Com a família longe, conciliar estudos, relações pessoais e tarefas domésticas era muitas vezes, tal como é atualmente, uma prova de malabarismo. E, neste sentido, todos parecem concordar: as residências universitárias podem ajudar, até porque são uma das principais formas de facilitar a integração.
E, atualmente, nem todas as residências são exclusivas para os bolseiros mais carenciados. Na capital, por exemplo, muitas residências estão associadas a universidades ou à Igreja, sem que, no entanto, esteja proibida a entrada a estudantes que não tenham ligações a estas instituições.
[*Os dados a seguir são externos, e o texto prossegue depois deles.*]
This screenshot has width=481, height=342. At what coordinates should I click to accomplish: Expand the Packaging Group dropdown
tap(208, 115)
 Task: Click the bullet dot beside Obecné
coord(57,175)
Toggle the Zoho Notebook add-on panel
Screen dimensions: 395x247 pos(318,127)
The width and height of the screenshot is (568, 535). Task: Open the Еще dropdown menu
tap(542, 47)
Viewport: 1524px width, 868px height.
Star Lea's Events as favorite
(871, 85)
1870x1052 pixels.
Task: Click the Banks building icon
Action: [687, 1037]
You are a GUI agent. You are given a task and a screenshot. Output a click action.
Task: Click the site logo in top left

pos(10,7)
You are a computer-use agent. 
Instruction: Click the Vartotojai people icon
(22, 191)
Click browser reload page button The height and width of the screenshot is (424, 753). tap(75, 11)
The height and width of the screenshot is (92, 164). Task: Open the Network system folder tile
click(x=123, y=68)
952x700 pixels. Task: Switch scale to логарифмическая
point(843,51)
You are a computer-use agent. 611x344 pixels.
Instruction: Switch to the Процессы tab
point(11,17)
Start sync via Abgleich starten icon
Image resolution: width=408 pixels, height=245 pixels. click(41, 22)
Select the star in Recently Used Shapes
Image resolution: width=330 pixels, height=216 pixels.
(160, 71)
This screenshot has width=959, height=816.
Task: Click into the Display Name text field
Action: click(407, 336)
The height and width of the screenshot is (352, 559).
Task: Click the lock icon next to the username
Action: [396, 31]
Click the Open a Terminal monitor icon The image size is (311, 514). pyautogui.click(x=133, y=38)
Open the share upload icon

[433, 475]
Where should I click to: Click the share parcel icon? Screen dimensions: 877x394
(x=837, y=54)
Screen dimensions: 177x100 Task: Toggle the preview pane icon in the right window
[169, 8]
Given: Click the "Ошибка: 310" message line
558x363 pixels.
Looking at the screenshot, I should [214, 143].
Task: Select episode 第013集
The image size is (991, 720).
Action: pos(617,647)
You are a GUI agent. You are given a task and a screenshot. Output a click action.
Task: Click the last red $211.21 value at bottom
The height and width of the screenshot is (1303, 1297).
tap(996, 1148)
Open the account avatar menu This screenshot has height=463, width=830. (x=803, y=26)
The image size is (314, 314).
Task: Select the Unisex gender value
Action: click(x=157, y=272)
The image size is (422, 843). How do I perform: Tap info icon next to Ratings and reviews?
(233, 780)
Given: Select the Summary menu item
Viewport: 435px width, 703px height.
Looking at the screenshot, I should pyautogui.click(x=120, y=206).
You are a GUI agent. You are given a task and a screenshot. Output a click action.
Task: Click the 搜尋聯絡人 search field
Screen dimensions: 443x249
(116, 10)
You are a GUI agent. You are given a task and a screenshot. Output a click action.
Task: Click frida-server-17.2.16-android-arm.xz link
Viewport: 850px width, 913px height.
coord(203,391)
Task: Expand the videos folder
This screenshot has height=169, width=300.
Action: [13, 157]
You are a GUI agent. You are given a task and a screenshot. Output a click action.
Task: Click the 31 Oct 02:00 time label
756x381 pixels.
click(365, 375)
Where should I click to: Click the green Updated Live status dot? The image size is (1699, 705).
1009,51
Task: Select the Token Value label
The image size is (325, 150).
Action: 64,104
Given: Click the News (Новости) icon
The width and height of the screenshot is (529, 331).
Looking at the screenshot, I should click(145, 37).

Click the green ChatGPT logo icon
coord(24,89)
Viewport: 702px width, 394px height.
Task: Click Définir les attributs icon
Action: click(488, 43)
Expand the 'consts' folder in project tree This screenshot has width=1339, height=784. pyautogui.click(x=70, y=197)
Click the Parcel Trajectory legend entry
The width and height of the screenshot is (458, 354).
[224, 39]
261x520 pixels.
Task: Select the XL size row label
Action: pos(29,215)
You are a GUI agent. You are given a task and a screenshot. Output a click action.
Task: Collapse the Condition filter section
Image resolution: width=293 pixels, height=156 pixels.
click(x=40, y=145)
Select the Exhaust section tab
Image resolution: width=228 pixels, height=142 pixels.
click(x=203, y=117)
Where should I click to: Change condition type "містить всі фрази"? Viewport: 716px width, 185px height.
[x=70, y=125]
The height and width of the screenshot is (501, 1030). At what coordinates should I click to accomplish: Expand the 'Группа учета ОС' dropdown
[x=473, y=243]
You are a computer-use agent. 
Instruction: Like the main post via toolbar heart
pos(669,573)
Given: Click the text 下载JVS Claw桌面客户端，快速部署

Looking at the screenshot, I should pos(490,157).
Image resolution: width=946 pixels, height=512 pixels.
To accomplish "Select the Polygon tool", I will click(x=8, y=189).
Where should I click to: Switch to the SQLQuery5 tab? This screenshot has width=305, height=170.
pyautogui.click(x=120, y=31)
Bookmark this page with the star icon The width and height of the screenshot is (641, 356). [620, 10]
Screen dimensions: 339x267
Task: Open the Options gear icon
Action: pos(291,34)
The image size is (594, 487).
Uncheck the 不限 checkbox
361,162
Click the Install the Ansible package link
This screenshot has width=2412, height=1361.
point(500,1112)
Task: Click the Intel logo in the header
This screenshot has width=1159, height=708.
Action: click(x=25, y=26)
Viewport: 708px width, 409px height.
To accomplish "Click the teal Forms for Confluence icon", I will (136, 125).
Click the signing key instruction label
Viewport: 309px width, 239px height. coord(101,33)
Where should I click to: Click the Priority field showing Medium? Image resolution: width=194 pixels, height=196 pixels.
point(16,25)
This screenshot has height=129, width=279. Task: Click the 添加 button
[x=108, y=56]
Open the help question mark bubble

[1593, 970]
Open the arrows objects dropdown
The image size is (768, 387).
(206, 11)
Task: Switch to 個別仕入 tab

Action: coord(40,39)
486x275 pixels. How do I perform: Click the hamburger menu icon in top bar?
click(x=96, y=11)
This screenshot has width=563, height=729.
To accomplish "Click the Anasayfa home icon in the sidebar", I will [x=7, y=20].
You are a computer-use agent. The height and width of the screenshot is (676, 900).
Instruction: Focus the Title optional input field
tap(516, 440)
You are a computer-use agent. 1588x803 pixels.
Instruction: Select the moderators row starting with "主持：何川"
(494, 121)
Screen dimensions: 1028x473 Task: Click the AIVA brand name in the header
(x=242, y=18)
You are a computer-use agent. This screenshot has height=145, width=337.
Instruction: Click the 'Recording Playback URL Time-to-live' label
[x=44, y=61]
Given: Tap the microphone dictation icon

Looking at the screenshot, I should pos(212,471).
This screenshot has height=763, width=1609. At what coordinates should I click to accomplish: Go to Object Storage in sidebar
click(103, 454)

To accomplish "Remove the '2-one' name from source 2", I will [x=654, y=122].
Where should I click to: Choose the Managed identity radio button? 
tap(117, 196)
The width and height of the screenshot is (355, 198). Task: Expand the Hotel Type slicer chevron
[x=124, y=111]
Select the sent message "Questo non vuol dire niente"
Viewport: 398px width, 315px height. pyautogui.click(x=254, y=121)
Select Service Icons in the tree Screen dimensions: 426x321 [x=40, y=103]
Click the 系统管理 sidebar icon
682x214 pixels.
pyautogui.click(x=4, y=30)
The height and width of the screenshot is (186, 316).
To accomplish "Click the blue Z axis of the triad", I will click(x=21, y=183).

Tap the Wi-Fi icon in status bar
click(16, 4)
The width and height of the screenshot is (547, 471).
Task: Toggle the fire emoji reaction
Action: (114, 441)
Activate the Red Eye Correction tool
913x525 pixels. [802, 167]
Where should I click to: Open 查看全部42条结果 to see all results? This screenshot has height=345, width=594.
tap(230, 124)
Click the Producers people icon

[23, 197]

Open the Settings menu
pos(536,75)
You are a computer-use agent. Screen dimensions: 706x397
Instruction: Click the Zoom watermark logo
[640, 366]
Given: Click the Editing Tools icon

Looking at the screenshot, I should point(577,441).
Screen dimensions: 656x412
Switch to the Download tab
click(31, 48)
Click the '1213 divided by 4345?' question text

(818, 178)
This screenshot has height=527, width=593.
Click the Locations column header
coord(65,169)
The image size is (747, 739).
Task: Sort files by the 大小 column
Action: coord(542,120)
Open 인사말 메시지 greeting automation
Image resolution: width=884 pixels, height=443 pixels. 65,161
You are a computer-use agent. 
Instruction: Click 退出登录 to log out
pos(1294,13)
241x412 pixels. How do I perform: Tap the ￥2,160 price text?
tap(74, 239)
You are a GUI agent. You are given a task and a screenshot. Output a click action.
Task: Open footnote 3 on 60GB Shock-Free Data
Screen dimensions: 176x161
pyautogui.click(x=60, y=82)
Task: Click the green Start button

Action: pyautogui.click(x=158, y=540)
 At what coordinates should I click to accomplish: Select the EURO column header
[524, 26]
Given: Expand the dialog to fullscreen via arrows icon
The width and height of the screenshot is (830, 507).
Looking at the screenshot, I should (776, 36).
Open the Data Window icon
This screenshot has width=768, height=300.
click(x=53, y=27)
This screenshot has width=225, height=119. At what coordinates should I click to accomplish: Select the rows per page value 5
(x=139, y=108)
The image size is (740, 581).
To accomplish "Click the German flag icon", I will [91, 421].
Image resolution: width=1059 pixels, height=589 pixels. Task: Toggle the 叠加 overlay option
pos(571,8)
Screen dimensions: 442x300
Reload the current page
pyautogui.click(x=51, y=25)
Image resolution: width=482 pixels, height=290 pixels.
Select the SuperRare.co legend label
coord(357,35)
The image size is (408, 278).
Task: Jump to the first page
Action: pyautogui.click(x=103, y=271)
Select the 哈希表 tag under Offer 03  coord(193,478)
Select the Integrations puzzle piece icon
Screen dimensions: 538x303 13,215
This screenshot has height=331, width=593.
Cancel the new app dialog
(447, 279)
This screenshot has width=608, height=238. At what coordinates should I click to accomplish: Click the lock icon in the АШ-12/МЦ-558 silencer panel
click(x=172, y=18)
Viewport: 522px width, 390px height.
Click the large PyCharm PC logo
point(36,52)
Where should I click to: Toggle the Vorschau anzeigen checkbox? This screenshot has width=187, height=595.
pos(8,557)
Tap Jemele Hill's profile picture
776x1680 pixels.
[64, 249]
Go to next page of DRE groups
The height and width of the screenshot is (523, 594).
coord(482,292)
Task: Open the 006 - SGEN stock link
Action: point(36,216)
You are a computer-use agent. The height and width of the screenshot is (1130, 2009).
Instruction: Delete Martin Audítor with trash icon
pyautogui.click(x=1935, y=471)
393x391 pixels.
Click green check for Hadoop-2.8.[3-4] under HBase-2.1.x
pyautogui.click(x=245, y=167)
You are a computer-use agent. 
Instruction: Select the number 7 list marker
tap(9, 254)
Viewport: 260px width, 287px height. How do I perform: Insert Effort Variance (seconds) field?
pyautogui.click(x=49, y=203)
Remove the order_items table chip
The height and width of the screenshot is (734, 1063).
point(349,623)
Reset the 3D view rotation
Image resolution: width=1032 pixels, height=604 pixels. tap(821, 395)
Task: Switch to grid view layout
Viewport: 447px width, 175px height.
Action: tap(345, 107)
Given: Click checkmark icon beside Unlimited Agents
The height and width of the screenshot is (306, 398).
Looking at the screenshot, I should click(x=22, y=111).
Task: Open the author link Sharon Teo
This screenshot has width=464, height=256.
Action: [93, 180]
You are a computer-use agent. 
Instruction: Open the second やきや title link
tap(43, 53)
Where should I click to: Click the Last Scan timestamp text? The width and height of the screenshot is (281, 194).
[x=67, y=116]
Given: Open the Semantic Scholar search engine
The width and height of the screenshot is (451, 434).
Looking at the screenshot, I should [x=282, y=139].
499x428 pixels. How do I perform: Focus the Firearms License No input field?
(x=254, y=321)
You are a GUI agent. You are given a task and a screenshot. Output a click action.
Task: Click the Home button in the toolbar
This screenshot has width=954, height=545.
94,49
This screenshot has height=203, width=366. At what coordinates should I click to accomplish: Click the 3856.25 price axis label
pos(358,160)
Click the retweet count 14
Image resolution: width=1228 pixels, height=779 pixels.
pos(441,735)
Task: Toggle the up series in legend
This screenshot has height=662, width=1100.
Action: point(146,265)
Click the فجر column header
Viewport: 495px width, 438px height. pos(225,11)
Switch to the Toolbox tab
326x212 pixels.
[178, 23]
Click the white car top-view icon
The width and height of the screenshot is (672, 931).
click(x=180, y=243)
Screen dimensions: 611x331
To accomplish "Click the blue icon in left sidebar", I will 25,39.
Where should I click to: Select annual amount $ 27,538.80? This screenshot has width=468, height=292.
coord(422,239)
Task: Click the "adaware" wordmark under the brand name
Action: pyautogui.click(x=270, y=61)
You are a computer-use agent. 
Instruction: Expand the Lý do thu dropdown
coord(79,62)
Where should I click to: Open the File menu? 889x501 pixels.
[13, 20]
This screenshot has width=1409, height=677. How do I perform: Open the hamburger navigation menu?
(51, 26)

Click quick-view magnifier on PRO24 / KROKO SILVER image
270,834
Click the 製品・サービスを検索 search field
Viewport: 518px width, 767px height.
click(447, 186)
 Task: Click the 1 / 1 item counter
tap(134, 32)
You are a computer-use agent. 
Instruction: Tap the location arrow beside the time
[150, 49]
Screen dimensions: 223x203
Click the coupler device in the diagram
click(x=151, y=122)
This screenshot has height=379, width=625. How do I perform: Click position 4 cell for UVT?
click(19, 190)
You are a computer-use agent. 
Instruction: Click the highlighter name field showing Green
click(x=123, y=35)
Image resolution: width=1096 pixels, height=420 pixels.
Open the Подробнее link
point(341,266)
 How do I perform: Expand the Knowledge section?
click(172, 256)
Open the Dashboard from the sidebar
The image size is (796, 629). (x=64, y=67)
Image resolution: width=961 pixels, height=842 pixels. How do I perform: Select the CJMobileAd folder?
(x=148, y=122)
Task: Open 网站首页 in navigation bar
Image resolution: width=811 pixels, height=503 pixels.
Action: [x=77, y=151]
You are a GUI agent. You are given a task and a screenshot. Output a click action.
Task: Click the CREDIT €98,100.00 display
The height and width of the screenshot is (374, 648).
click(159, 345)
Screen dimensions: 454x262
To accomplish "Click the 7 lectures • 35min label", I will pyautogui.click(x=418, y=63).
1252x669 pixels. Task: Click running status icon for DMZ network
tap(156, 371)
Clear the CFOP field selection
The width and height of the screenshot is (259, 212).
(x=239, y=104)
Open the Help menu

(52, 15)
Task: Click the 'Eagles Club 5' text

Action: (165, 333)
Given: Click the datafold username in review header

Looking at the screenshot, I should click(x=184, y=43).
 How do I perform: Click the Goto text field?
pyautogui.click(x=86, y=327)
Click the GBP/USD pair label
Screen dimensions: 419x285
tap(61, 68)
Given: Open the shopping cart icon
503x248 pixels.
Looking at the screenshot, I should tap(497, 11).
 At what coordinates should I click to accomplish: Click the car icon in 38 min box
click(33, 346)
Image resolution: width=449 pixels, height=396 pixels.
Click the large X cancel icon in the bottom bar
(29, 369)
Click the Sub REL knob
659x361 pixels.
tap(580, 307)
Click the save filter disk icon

Têm em comum o facto de existir uma série de regras, como horas de entrada e saída à noite ou proibição de levar visitas para o quarto, mas também uma série de facilidades como ajuda nas tarefas domésticas e refeições incluídas.
Na residência Montes Claros e no Colégio Universitário Pio xii, ambos para rapazes, há refeições, mas também limpeza dos quartos e de roupa pessoal, além de várias atividades, campos de futebol e até piscina. Ainda que os preços subam e fiquem, para muitos, acima da média, a verdade é que há quem recorde ter sido das melhores decisões tomadas.
Ao i, José Paulo do Carmo recorda os tempos que passou no Colégio Pio xii e diz que vivia em Fátima quando, aos 18 anos, teve de se mudar para Lisboa para poder continuar a estudar. “Fui diretamente para o Pio xii. Passei a lidar com 300 pessoas e foi fundamental ir para ali. Há uma ideia de que são muito rígidos, mas não senti nada disso. Tinham a porta aberta a noite toda”, conta. Além disso, “havia a regra de que não se podia levar namoradas, mas contornava-se. E posso dizer que são sítios onde se desen-volve um espírito de camaradagem diferente”.
Ainda que a escolha tenha sido dos pais, José Paulo do Carmo não esconde que, “para quem não está integrado, este tipo de dinâmica é fundamental. Há sempre alguém a convidar para alguma coisa”. Basta uma pesquisa rápida para perceber que um quarto pode chegar facilmente aos 570 euros, fora o valor da inscrição. No entanto, e porque nem tudo tem preço, o foco da maioria dos alunos estava noutros pontos, alguns deles sem valor pecuniário: “O ponto alto era a gala, onde os caloiros eram apresentados às caloiras das diversas residências femininas.”
À margem de tudo isto sempre existiram também edifícios ligados à Igreja que eram aproveitados para ajudar quem mais precisava de ter onde viver para poder lutar por um futuro melhor. À semelhança da história do padre Joaquim Fatela, que sempre ajudou estudantes de Beja a encontrar um lugar num dos edifícios do Príncipe Real, a preços simbólicos, a Igreja sempre teve um papel de apoio social, como explica ao i o padre António Rego: “O que conheço são os colégios católicos e as casas, que já não abundam. Mas tempos houve em que havia muitas ofertas religiosas. Primeiro, os pais ficavam mais descansados porque sabiam que havia orientação e, depois, serviam muito para ajudar os mais desfavorecidos. Entretanto começou a haver um certo preconceito por serem casas religiosas e a sociedade foi mudando.”